Biden seeks steel tariffs on 'cheating' China

Agence France-Presse
Biden seeks steel tariffs on 'cheating' China
US President Joe Biden steps off Air Force One upon arrival at Joint Base Andrews in Maryland on April 17, 2024, as he returns to the White House from Pittsburgh, Pennsylvania.
Andrew Caballero-Reynolds

PITTSBURGH, United States — US President Joe Biden called Wednesday for a hike in steel tariffs on China, accusing it of  cheating as he courted blue-collar voters on an election campaign trip to the battleground state of Pennsylvania.

Biden accused Beijing of xenophobia too in a speech to union members in Pittsburgh that also sought to contrast his defense of workers' rights with the record of his rival Donald Trump.

"They're not competing, they're cheating. They're cheating and we've seen the damage here in America," the 81-year-old Biden said to cheers at the headquarters of the United Steelworkers union.

The Democrat said Chinese steel companies "don't need to worry about making a profit because the Chinese government is subsidizing them so heavily."

Biden said he had called for the US Trade Representative to triple the tariff rates for Chinese steel and aluminum if Beijing was confirmed to be using anti-competitive practices.

"They're xenophobic," he added. "They've got real problems. I'm not looking for a fight with China, I'm looking for competition -- but fair competition."

Biden has taken an increasingly protectionist stance as he competes with Trump for the votes of blue-collar workers in America's industrial heartland in November's election.

Beijing reacted furiously after Washington said it was also launching a probe into Chinese shipbuilding following a complaint by unions, including United Steelworkers.

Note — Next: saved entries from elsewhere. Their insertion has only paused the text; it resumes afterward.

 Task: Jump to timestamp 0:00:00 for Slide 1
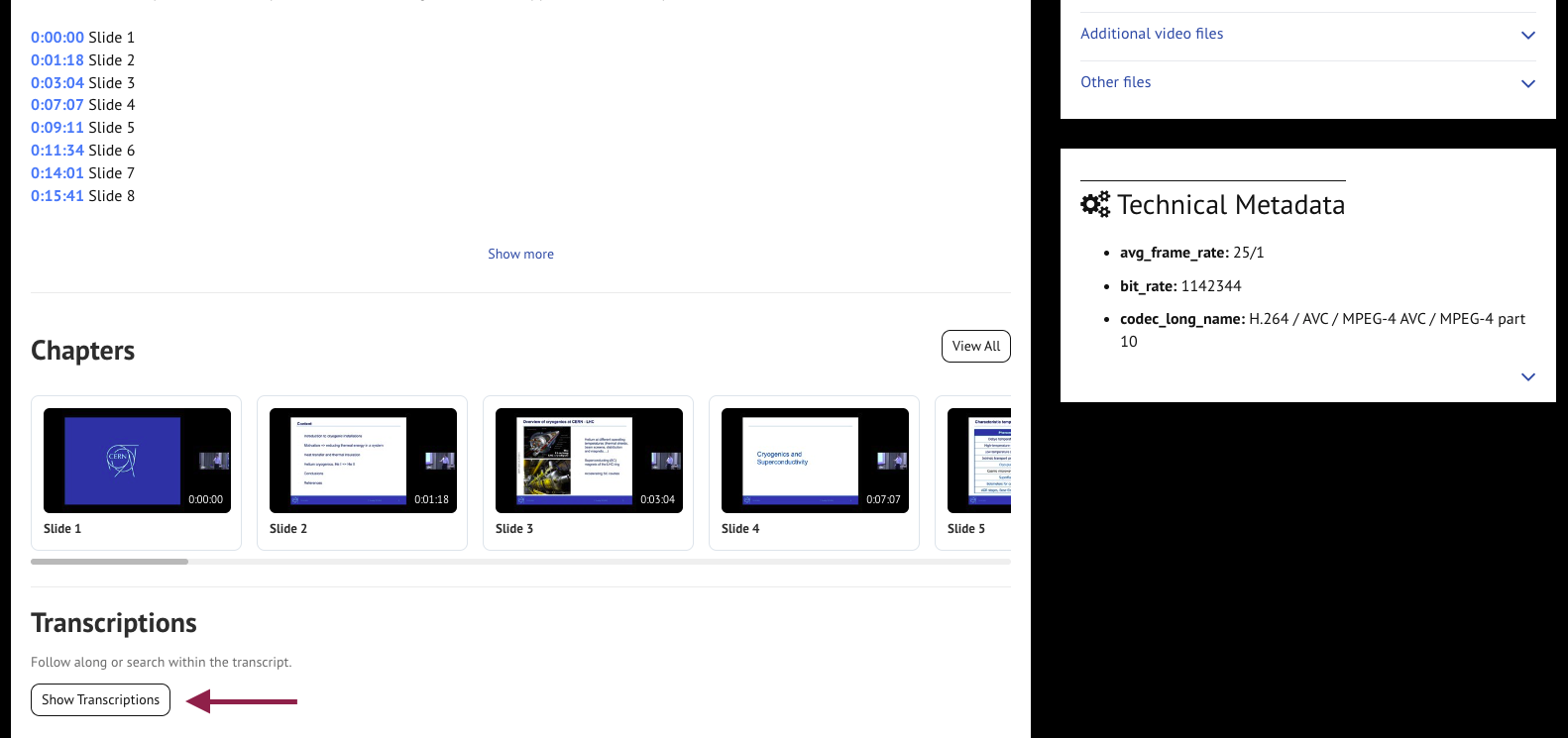tap(57, 38)

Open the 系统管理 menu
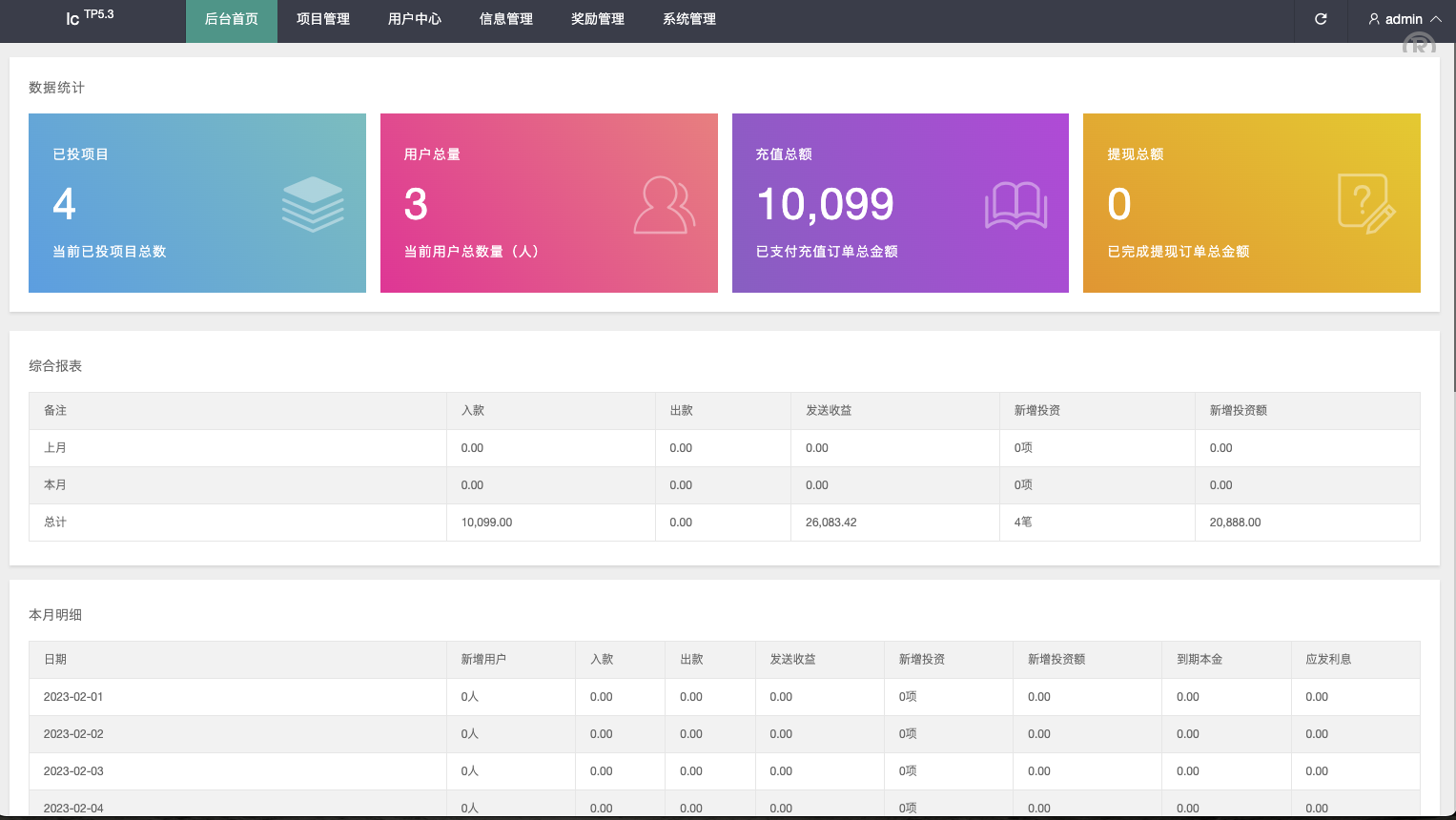point(689,19)
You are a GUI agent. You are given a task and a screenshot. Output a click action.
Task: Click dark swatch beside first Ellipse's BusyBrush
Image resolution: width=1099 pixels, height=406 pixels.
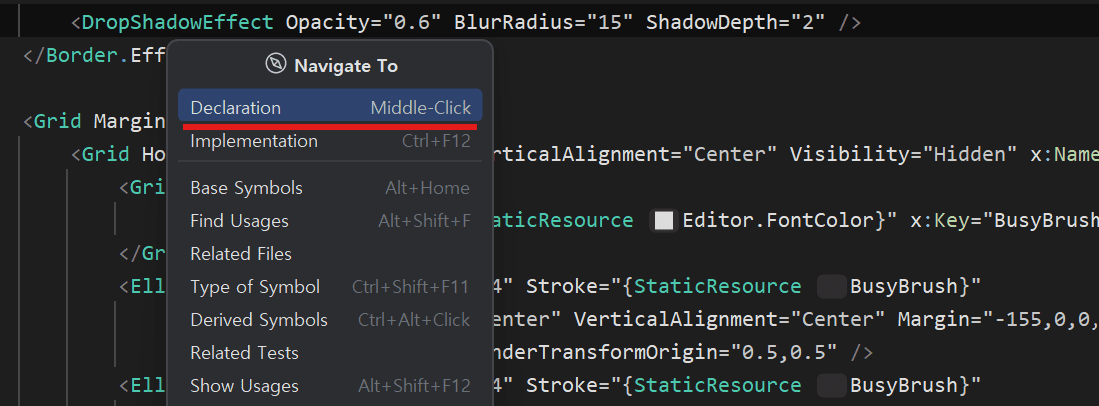(831, 287)
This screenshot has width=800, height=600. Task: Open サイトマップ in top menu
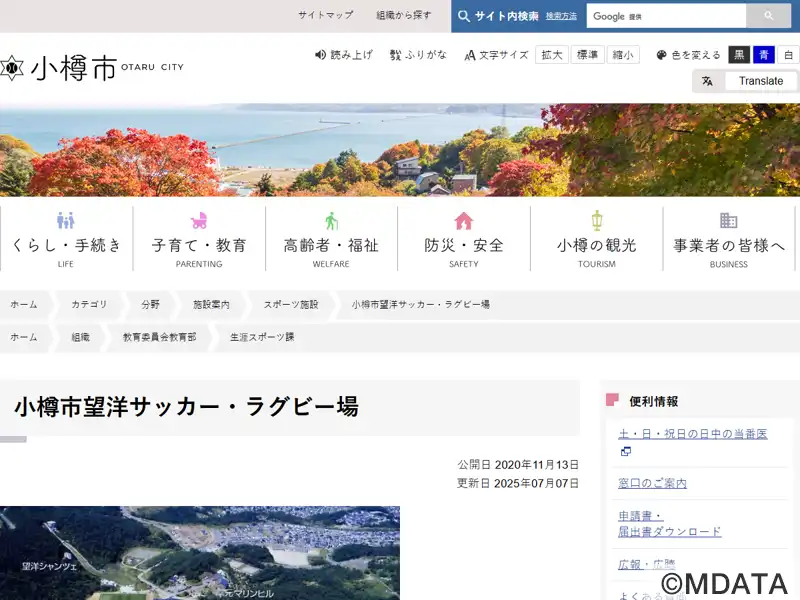(x=326, y=16)
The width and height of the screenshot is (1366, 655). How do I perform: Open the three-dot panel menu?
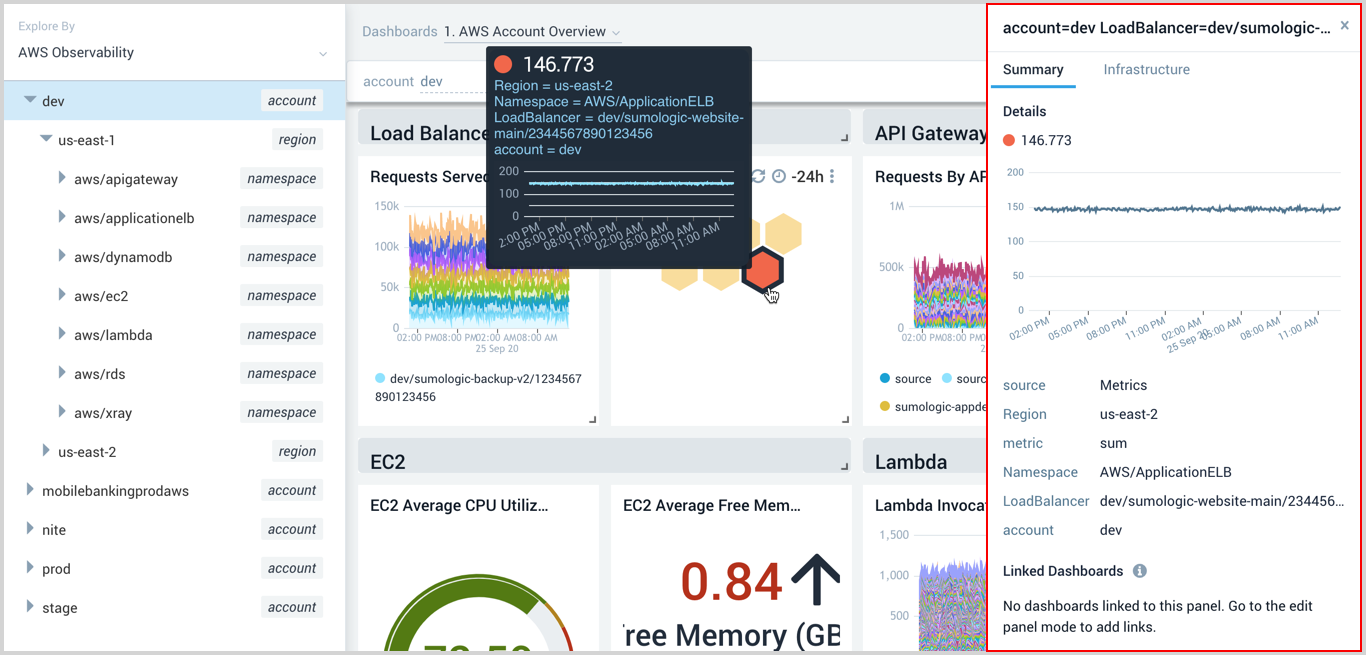coord(832,177)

But Biden insisted there would be "no trade war" with China and insisted his tariffs would not hurt his ties with Chinese President Xi Jinping.

The two leaders have tried to smooth tense ties in recent months, meeting in California last year and speaking on the phone recently.

'Badly hurt'

Biden was on the second day of a three-day swing through Pennsylvania, which he narrowly won over Trump in 2020 and has paid more campaign visits to than any other state in 2024.

The Pittsburgh stop was also designed to put a seal on his union ties, after United Steelworkers officially endorsed him for the election.

Biden recently opposed a bid by Japan's Nippon Steel to take over the Pittsburgh-based firm US Steel in a further attempt to woo the union.

On Wednesday he said "I promise" to keep the iconic company American-owned.

He also took aim at Trump, saying his predecessor "never lifted a finger" to stop China siphoning off US jobs, and saying his rival's plans for across-the-board tariffs on all countries would hurt Americans.

On the first day of the trip on Monday, he stopped by his childhood home in Scranton while again taking aim at Trump as an elitist billionaire, as the tycoon languished in a New York courtroom as part of his hush money trial.

Biden mocked him on Wednesday, saying Trump was "busy right now."

Despite huge differences with Trump on everything from tax to abortion, Biden's trade policies have increasingly echoed elements of his rival's "America First" approach.

But unlike Trump, Biden has invested huge amounts in infrastructure and green projects since taking office, hoping that it will bring manufacturing and production of key goods like steel back to the United States.

The Biden administration views China's practices as a barrier to that.

China accounts for about half of global steel production, while exporting the metal at a significantly lower cost than US steel prices, a senior US official told reporters.

Beijing said it firmly opposes the shipbuilding probe announced Wednesday, calling it "full of false accusations, misinterpreting normal trade and investment activities as harming US national security and corporate interests, and blaming China for its own industrial problems."

The trade tensions come against a backdrop of wider stresses between the world's two biggest economies.

China was also angered when Biden hosted the leaders of Japan and the Philippines last week in a concerted front against China's increasing assertiveness in the Asia-Pacific region.